Le lieu

Depuis quelque temps, une année peut-être bien, je fais un rêve récurrent. Et au fil des épisodes, une image s'affine. J'apprivoise ce rêve. Je le perce à jour. Ainsi perd-il en magie; l'impression rémanente qu'il m'avait laissé la première fois se dilue, je peine à retrouver ce sentiment profond et troublant qui se diffusait en moi lorsque, au matin, je rassemblais de l'énergie pour tenter d'en capturer le souvenir fuyant. Un souvenir qui amenait une nostalgie puissante.

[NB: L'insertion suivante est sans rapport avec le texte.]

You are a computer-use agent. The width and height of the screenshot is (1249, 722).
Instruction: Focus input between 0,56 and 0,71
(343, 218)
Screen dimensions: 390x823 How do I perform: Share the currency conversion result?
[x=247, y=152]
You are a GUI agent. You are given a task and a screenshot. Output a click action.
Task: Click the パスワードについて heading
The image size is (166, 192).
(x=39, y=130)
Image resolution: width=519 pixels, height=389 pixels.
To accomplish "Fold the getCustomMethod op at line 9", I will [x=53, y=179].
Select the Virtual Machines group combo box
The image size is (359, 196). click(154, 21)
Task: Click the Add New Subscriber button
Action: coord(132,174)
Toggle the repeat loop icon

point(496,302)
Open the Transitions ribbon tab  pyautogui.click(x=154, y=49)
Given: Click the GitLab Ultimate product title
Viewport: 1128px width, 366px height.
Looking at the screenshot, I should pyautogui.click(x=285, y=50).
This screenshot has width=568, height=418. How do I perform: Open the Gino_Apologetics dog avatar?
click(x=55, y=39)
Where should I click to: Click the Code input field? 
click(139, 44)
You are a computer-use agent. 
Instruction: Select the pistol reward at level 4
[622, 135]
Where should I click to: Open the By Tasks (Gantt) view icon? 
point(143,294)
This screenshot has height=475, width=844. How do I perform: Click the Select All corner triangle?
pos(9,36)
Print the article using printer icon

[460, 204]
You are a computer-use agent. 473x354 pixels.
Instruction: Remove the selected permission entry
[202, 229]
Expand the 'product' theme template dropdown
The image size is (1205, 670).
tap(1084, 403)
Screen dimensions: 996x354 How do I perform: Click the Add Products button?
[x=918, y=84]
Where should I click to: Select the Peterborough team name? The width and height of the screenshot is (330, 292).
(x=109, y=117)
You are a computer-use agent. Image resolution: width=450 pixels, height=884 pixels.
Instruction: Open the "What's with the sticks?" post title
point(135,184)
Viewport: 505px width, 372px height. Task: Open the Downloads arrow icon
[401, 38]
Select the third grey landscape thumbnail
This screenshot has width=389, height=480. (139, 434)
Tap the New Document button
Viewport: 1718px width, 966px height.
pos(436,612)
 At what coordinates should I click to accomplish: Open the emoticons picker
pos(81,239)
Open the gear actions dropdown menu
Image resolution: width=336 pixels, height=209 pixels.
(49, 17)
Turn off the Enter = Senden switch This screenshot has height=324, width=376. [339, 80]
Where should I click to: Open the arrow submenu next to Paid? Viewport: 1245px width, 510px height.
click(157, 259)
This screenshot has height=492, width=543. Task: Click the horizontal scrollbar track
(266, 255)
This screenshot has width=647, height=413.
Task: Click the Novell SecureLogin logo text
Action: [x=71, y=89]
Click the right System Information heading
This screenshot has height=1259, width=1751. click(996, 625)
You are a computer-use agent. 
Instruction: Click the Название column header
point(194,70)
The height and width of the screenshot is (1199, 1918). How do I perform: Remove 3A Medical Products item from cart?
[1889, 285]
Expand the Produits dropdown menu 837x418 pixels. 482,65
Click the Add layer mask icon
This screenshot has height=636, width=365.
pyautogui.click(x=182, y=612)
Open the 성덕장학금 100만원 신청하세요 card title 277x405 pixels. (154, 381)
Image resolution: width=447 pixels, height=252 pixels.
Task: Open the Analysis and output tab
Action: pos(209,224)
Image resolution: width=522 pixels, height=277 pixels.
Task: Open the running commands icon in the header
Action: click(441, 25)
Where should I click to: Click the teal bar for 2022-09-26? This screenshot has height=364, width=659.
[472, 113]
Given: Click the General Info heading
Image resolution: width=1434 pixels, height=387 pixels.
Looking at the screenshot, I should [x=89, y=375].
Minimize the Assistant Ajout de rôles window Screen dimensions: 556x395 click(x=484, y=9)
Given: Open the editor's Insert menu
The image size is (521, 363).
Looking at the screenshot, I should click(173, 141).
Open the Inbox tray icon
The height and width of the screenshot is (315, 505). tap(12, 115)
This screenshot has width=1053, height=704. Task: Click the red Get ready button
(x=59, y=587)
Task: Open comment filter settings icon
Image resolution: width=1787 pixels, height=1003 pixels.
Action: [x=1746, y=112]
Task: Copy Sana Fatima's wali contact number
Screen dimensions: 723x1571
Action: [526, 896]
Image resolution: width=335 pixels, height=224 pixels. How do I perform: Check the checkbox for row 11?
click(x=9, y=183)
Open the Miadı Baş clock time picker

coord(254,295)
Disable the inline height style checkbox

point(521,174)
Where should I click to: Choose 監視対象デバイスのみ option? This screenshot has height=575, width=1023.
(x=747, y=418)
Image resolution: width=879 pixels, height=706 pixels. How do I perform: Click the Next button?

C'est le rêve d'un lieu où je retourne, un lieu où je ne suis pas allé pendant très longtemps, des dizaines d'années. Je suis dans ce lieu indéterminé, à l'intérieur d'un immeuble. Un appartement, peut-être. Et tout à coup je me souviens que j'y ai vécu, dans un passé lointain. Alors, je mesure la différence, le changement intervenu entre le souvenir qu'il m'en reste et ce qu'est devenu ce lieu. La première impression, je veux dire celle qui surnageait à la première survenue de ce rêve, était celle d'une privatisation du lieu. Comme si, au temps où j'y vivais, il était très ouvert, comme un squat, comme l'aumônerie du collège, où l'on pouvait aller boire un café vers treize heures, en sortant du réfectoire, quand on avait quinze ans. Il y avait des BD, des camarades sympathiques. Un lieu comme une île dans une mer agitée. Donc un endroit de passage, de court séjour, souvent peuplé, un endroit où l'on n'est guère seul. Ce lieu se compose de plusieurs pièces. Une, plutôt grande, où commence le songe. Et, au fond, une pièce ou alors une série de pièces plus privatives, derrière une porte. Des chambres à coucher, peut-être. Mais ces images ne sont pas nettes, elles sont imprécises; ce sont plutôt des impressions que je dois maladroitement traduire en mots, car ce rêve est avare en informations visuelles. Et c'est quand je vais visiter ces pièces du fond que je ressens, le plus, la différence, que je réalise la transformation du lieu. Et que survient cette tristesse, cette nostalgie amenée par le changement.

L'autre jour, au réveil, j'ai pris conscience de la dernière occurrence du rêve. Le lieu était un peu plus net. Moins magique. La pièce ou les pièces du fond avaient quelque chose de plus sec, de plus concret. Le sentiment de nostalgie était moins vif.

Je pense qu'il s'agit simplement d'une mise en scène de ma jeunesse; du rapport que j'entretiens avec mes souvenirs de mon ancien moi. Peut-être étais-je plus ouvert alors? Mes limites moins marquées... La personnalité des autres pouvait déborder, s'aventurer en moi, m'habiter bien davantage qu'aujourd'hui. Je me suis privatisé. Aussi, il y a trente ans, je draguais de façon compulsive. J'invitais régulièrement des inconnus chez moi. On pourrait penser qu'il y avait là, dans ces fréquentations, ces rencontres d'un soir, un enrichissement; mais ce serait enjoliver inutilement des histoires de cul qui ne m'ont pas laissé grand chose. Plus vraisemblablement, je donnais des clés sur moi-même, que je ne donne plus aujourd'hui. Mon moi est davantage privatisé. Ainsi s'opère, en moi, la prise de conscience de ce changement-là.

J'allais insérer ici un lien vers un ancien post en relation, que j'ai recherché. Je me suis alors rendu compte que j'avais déjà écrit quasiment le même post, en 2012. Ce rêve revient donc depuis sept ans, au moins... Autre observation: je radote!